(Exercise description) Line by line, transcribe the data below exactly and pass over the images.

── Data extract

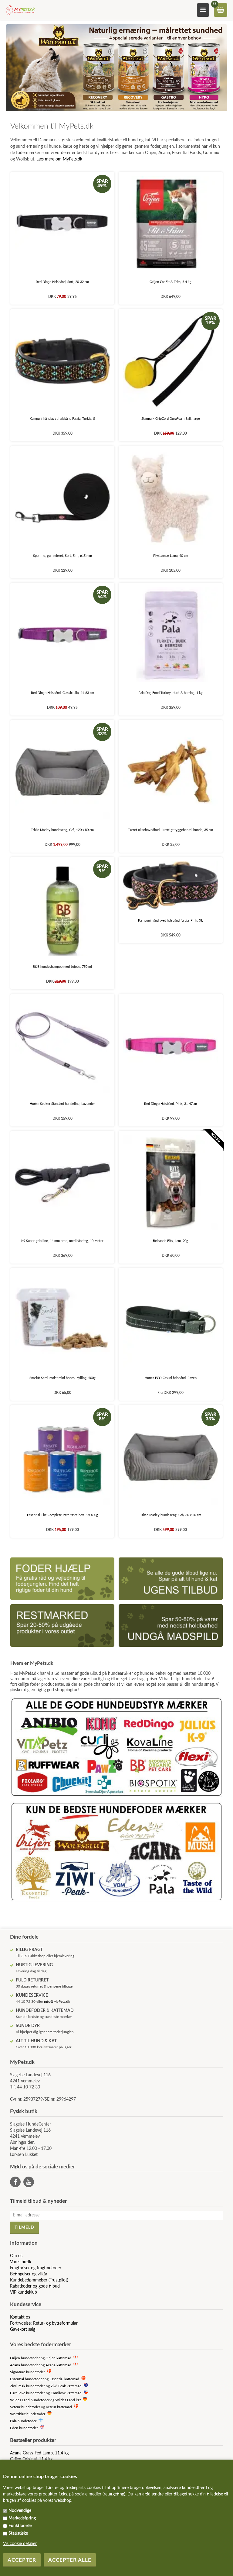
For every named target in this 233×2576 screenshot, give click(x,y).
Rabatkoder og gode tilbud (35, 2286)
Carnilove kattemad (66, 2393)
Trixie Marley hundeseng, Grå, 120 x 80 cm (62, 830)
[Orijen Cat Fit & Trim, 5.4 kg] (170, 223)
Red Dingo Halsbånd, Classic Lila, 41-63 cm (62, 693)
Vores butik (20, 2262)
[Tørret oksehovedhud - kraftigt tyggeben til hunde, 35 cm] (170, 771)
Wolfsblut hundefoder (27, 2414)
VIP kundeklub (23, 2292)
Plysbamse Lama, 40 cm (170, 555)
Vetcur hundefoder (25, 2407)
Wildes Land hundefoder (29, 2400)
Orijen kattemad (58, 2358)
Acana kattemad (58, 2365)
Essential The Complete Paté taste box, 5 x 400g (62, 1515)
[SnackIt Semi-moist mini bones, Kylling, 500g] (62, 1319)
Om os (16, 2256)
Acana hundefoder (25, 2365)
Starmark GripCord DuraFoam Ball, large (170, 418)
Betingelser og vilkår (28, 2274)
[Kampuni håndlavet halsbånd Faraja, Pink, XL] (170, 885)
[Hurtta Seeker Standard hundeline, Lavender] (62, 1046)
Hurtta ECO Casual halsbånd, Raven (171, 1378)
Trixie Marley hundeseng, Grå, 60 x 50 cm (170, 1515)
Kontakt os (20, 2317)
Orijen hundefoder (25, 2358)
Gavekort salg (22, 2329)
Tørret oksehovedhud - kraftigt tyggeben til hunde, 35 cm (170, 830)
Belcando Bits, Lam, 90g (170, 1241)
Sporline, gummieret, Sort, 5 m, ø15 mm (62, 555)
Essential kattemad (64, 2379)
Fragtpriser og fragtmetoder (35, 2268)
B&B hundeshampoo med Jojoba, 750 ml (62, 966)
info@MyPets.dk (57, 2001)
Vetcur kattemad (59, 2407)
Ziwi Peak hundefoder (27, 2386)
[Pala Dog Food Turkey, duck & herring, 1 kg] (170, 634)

────

(Output of the task)
For every named target in this 233×2576 screenshot, give click(x,y).
Rabatkoder og gode tilbud (35, 2286)
Carnilove kattemad (66, 2393)
Trixie Marley hundeseng, Grå, 120 x 80 cm (62, 830)
[Orijen Cat Fit & Trim, 5.4 kg] (170, 223)
Red Dingo Halsbånd, Classic Lila, 41-63 cm (62, 693)
Vores butik (20, 2262)
[Tørret oksehovedhud - kraftigt tyggeben til hunde, 35 cm] (170, 771)
Wolfsblut hundefoder (27, 2414)
VIP kundeklub (23, 2292)
Plysbamse Lama, 40 cm (170, 555)
Vetcur hundefoder (25, 2407)
Wildes Land hundefoder (29, 2400)
Orijen kattemad (58, 2358)
Acana kattemad (58, 2365)
Essential The Complete Paté taste box, 5 x 400g (62, 1515)
[SnackIt Semi-moist mini bones, Kylling, 500g] (62, 1319)
Om os (16, 2256)
Acana hundefoder (25, 2365)
Starmark GripCord DuraFoam Ball, large (170, 418)
Betingelser og vilkår (28, 2274)
[Kampuni håndlavet halsbånd Faraja, Pink, XL] (170, 885)
[Hurtta Seeker Standard hundeline, Lavender] (62, 1046)
Hurtta ECO Casual halsbånd, Raven (171, 1378)
Trixie Marley hundeseng, Grå, 60 x 50 cm (170, 1515)
Kontakt os (20, 2317)
Orijen hundefoder (25, 2358)
Gavekort salg (22, 2329)
Tørret oksehovedhud - kraftigt tyggeben til hunde, 35 cm (170, 830)
Belcando Bits, Lam, 90g (170, 1241)
Sporline, gummieret, Sort, 5 m, ø15 mm (62, 555)
Essential kattemad (64, 2379)
Fragtpriser og fragtmetoder (35, 2268)
B&B hundeshampoo med Jojoba, 750 ml (62, 966)
info@MyPets.dk (57, 2001)
Vetcur kattemad (59, 2407)
Ziwi Peak hundefoder (27, 2386)
[Pala Dog Food Turkey, duck & herring, 1 kg] (170, 634)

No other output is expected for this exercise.